COMPOSITION DE LA COUR lors du délibéré :
Madame Christine ROBERT-WARNET, président Madame Marie-Lisette SAUTRON, conseiller
Monsieur Olivier BECUWE, conseiller
GREFFIER lors des débats :
Monsieur Francis JOLLY, greffier
ARRÊT :
Prononcé publiquement par mise à disposition de l’arrêt au greffe de la cour d’appel, les parties en ayant été préalablement avisées dans les conditions prévues au deuxième alinéa de l’article 450 du code de procédure civile, et signé par Madame Christine ROBERT-WARNET, président, et Monsieur Francis JOLLY, greffier, auquel la minute de la décision a été remise par le magistrat signataire.
* * * * *
EXPOSE DU LITIGE :
Engagé à durée indéterminée et à temps complet le 17 juin 2002 en qualité de conducteur de travaux par la société Gabella, M. X, qui percevait en dernier lieu une rémunération mensuelle brute d’un montant de 2 960 euros, a été licencié pour faute grave selon lettre du 3 octobre 2018, après avoir été mis à pied à titre conservatoire.

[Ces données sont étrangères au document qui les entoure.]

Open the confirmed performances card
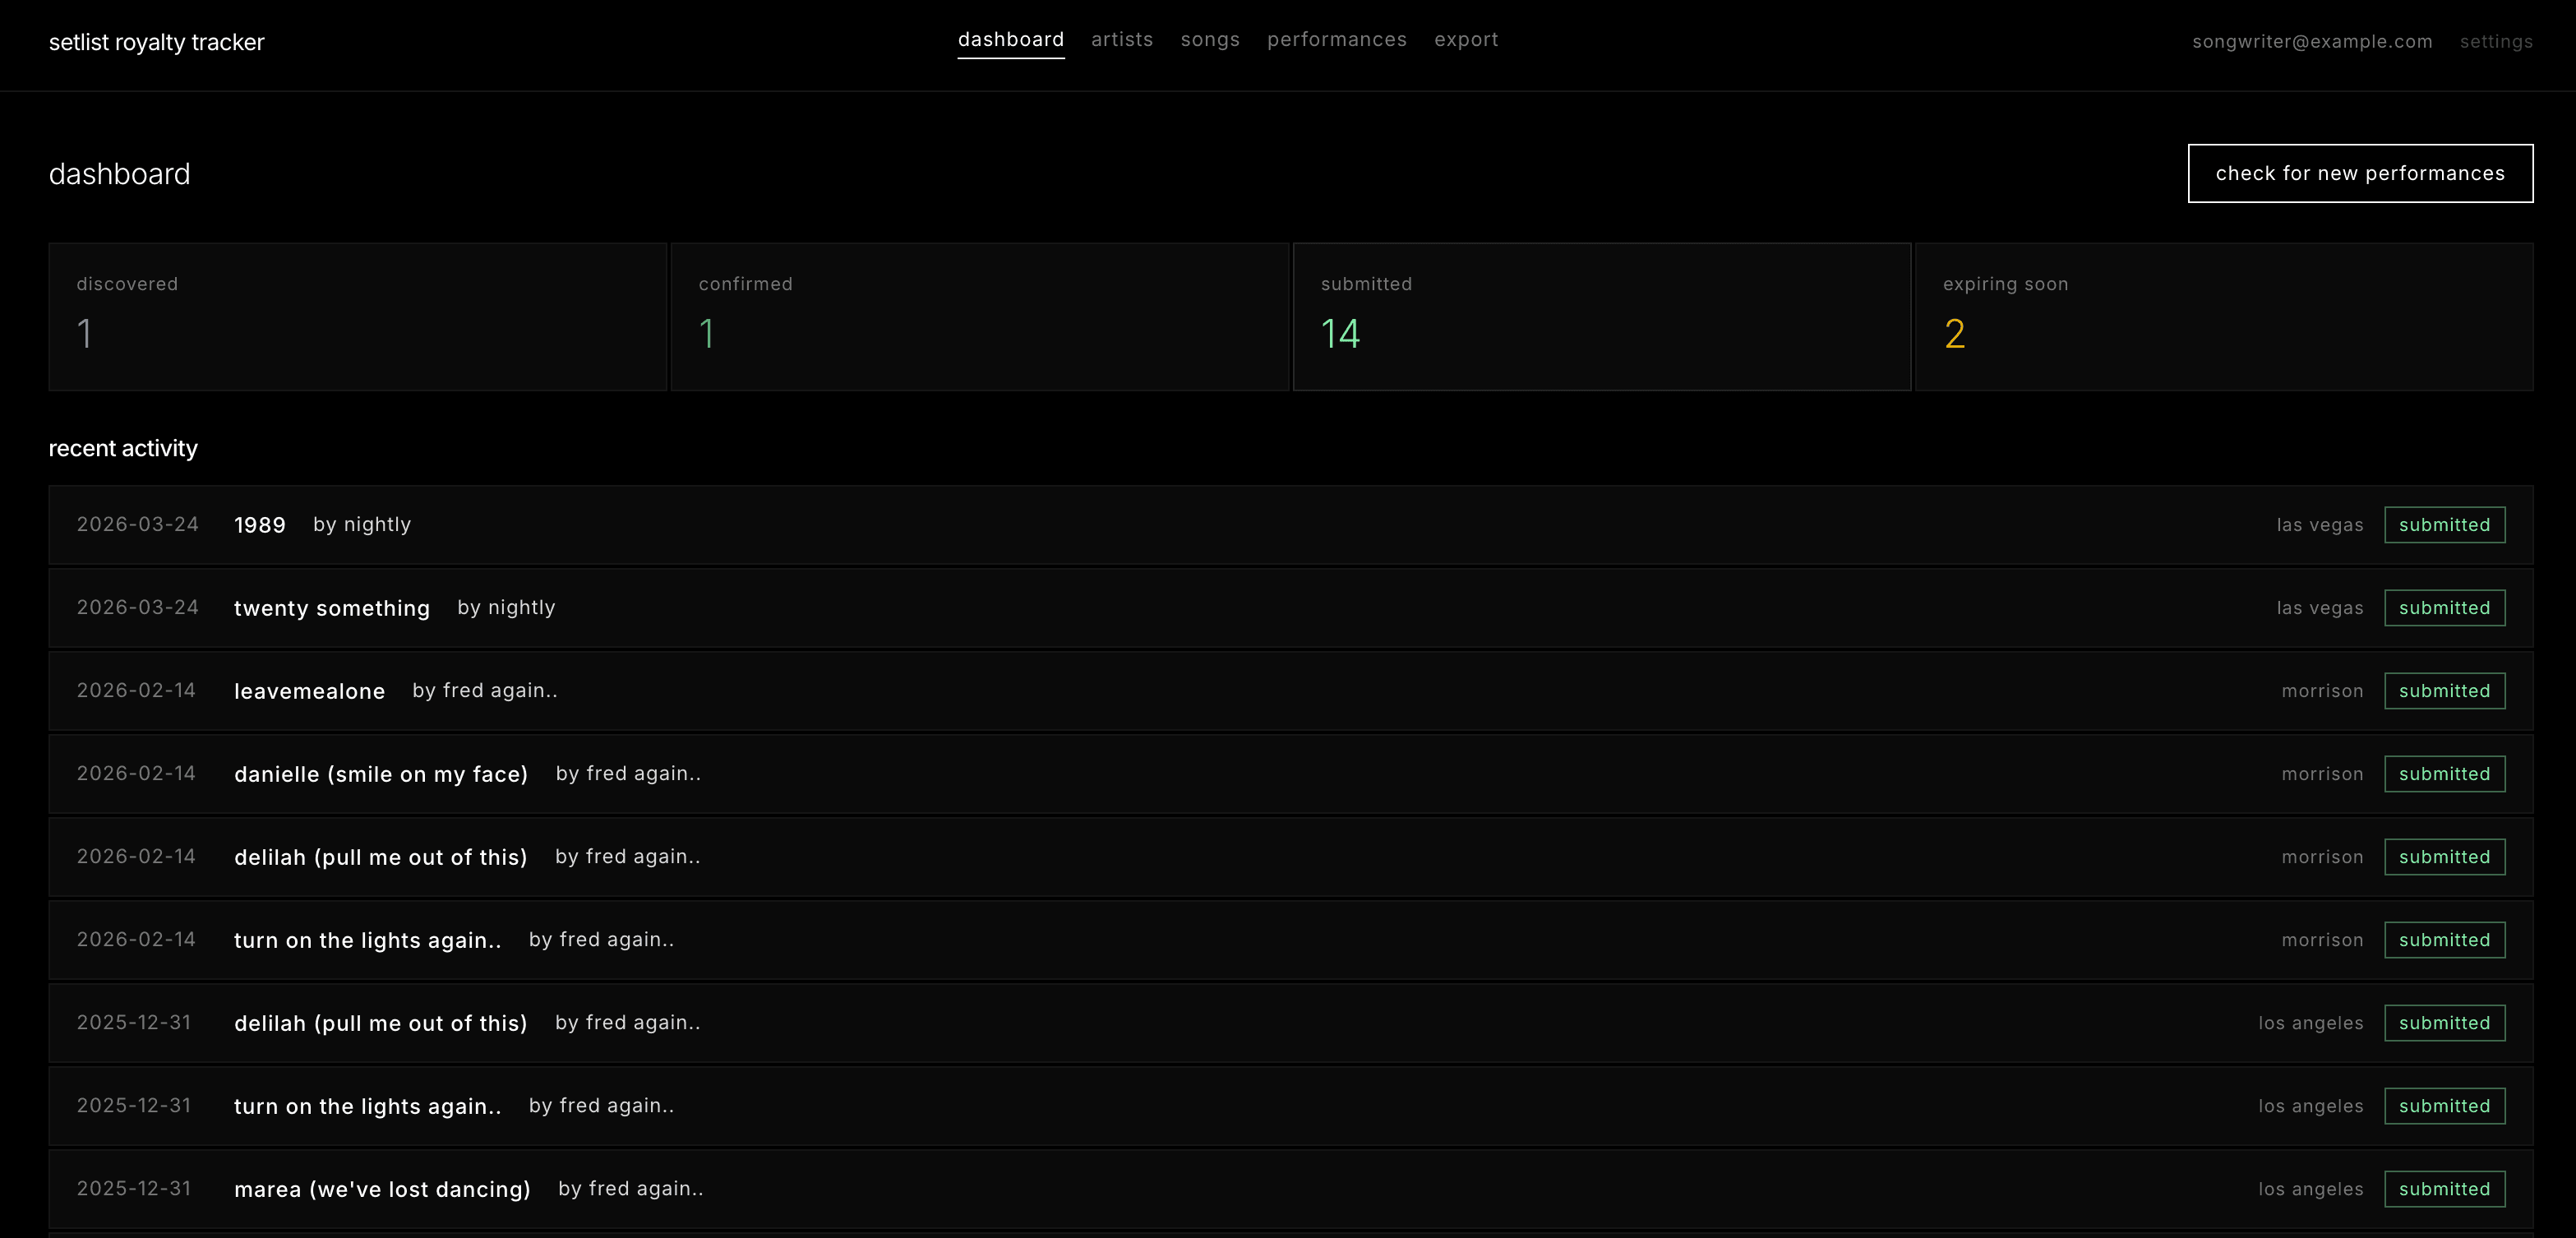The width and height of the screenshot is (2576, 1238). (980, 316)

Contestant la rupture, le salarié a saisi le conseil de prud’hommes de Charleville-Mézières de demandes au titre d’un licenciement sans cause réelle et sérieuse ainsi qu’en paiement d’un rappel de salaire pour heures supplémentaires et de dommages-intérêts pour travail dissimulé et préjudices moral et financier.
Par un jugement du 27 avril 2021, la juridiction prud’homale a écarté la faute grave mais a jugé que le licenciement reposait bien sur une cause réelle et sérieuse et accordé de ce chef diverses sommes au salarié au titre de l’indemnité de licenciement, du préavis et du salaire sur mise à pied.
Le jugement rejette, par ailleurs, les demandes au titre du rappel de salaire, du travail dissimulé et des préjudices allégués.
Par déclaration du 25 mai 2021, l’employeur a fait appel cependant que le lendemain, le salarié faisait de même de sorte que les deux affaires ont été jointes.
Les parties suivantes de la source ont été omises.